Danish telegraph engineer

Carl Emil Krarup (12 October 1872 – 29/30 December 1909) was a Danish telegraph engineer who is chiefly known for the invention of a kind of loaded cable, eponymously called Krarup cable, which made improvements in the transmission of telephone signals, especially on submarine cables.

==Career==
Krarup was originally a civil engineer. He was in charge of public works in Copenhagen until 1898 when he joined the Danish Telegraph Administration. In 1901 he conducted research on loaded lines at the University of Würzburg in Germany. Returning to Denmark he continued the theoretical work at the University of Copenhagen and published a paper in 1902.

==Krarup cable==
Krarup cable is a method of loading lines to reduce their distortion. All practical methods of loading add series inductance to the cable to try to meet the Heaviside condition for no signal distortion. Krarup cable consists of iron wires wound tightly around the copper conducting cores and it is the iron that is the source of the additional inductance. However, it still does not have sufficient inductance to fully meet the Heaviside condition. Its construction also makes it expensive compared to the previously existing method of adding discrete loading coils at intervals along the cable. Against this, Krarup cable is lighter and easier to lay. The weight of early submarine cables using loading coils could cause excessive stress in the cable if not handled carefully. Additionally, Krarup cable has none of the problems of sealing the joins against seawater which was a major problem with loading coils before modern polymers began to be used.

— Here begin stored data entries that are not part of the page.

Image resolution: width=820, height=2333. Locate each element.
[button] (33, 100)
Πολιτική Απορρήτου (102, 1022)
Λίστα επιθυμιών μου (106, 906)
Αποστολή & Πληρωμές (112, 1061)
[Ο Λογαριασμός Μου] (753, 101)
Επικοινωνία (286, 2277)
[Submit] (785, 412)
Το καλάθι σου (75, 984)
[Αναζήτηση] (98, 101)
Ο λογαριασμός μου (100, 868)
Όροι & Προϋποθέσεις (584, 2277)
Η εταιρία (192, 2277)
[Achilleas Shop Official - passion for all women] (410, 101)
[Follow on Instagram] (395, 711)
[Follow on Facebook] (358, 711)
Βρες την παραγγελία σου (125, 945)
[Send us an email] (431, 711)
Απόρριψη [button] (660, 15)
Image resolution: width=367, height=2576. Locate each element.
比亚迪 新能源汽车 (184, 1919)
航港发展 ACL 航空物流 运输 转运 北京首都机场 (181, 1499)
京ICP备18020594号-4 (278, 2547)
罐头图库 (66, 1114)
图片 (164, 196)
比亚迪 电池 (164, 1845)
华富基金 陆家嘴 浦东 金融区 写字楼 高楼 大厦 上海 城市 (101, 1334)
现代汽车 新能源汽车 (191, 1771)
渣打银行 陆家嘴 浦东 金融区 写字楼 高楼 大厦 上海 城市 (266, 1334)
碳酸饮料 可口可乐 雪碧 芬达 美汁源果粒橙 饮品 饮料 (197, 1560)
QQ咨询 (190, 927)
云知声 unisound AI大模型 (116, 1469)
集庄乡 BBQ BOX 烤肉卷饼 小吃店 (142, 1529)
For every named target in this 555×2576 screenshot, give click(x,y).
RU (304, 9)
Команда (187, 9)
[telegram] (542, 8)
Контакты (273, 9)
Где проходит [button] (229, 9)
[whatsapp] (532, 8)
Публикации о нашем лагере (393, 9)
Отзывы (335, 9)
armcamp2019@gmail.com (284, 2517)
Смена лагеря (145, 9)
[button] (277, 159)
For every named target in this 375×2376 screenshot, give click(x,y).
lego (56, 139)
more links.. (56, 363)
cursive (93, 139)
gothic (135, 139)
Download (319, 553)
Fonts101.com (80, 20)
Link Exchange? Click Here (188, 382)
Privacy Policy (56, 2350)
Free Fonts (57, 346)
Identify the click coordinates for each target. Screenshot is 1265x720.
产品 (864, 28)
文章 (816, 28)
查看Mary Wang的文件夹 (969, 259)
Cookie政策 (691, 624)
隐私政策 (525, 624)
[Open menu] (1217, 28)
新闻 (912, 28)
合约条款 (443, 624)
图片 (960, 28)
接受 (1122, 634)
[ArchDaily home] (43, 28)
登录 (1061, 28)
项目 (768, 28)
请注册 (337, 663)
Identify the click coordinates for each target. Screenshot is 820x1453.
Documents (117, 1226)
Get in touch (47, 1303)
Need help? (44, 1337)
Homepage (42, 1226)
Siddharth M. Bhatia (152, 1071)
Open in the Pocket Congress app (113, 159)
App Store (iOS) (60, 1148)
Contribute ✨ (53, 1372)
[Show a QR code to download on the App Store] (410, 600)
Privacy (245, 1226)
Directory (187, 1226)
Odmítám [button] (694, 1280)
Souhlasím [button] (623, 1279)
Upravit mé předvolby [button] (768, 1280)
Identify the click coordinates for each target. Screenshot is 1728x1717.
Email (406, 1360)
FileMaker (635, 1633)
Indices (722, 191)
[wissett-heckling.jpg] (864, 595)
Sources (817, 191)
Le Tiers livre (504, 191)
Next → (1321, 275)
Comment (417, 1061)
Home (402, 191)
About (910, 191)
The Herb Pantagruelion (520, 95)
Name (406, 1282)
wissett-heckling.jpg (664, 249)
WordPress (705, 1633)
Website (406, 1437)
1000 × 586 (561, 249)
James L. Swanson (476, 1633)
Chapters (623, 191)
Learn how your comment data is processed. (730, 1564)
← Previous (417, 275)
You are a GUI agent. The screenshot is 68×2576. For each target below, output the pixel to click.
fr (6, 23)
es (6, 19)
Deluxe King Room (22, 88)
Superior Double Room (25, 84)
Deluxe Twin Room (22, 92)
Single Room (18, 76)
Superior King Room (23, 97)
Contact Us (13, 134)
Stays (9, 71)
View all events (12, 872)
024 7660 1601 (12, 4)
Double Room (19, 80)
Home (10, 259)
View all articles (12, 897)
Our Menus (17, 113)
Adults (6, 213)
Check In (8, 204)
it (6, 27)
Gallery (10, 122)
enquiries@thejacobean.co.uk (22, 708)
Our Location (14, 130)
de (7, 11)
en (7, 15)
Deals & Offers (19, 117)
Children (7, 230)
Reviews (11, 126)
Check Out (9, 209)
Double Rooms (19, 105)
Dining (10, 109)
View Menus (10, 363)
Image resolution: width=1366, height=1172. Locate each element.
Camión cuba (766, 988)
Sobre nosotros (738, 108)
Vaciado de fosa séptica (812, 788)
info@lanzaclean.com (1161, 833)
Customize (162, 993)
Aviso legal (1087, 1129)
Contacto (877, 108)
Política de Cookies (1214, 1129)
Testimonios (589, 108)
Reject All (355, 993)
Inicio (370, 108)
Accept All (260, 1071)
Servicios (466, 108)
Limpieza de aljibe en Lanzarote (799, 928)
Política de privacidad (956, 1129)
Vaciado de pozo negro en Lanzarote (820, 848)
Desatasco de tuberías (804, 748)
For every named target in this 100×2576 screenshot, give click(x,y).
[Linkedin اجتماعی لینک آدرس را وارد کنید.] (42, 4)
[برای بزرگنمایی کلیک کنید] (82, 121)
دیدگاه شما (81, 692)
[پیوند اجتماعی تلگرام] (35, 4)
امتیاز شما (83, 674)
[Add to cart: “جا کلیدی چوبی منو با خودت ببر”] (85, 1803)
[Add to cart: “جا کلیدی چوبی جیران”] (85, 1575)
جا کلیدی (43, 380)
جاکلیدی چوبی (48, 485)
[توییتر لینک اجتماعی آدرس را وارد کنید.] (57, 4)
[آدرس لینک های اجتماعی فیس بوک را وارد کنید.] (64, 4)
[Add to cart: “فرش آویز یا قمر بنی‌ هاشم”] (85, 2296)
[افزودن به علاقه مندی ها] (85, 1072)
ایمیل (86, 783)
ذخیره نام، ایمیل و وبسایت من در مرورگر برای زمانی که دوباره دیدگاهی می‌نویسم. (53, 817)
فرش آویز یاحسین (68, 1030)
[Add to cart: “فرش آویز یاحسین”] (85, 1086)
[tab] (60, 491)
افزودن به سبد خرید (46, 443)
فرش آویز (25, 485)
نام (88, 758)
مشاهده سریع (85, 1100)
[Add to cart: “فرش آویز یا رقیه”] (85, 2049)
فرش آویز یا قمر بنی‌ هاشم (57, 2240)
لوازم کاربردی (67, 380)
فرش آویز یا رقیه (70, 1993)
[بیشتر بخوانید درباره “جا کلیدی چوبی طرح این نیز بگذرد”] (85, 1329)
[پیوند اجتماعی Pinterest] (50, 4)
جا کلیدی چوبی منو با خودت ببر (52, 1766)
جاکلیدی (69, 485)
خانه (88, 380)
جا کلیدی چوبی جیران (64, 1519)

For these reasons, Krarup cable was popular on shorter distances, where the distortion was not so high that loading coils had to be used, until the advent of permalloy cable superseded it. The first cable to be laid with Krarup cable, indeed the first cable to be laid with any kind of continuous loading, was between Helsingør (Denmark) and Helsingborg (Sweden) in 1902. This cable was engineered by Krarup himself.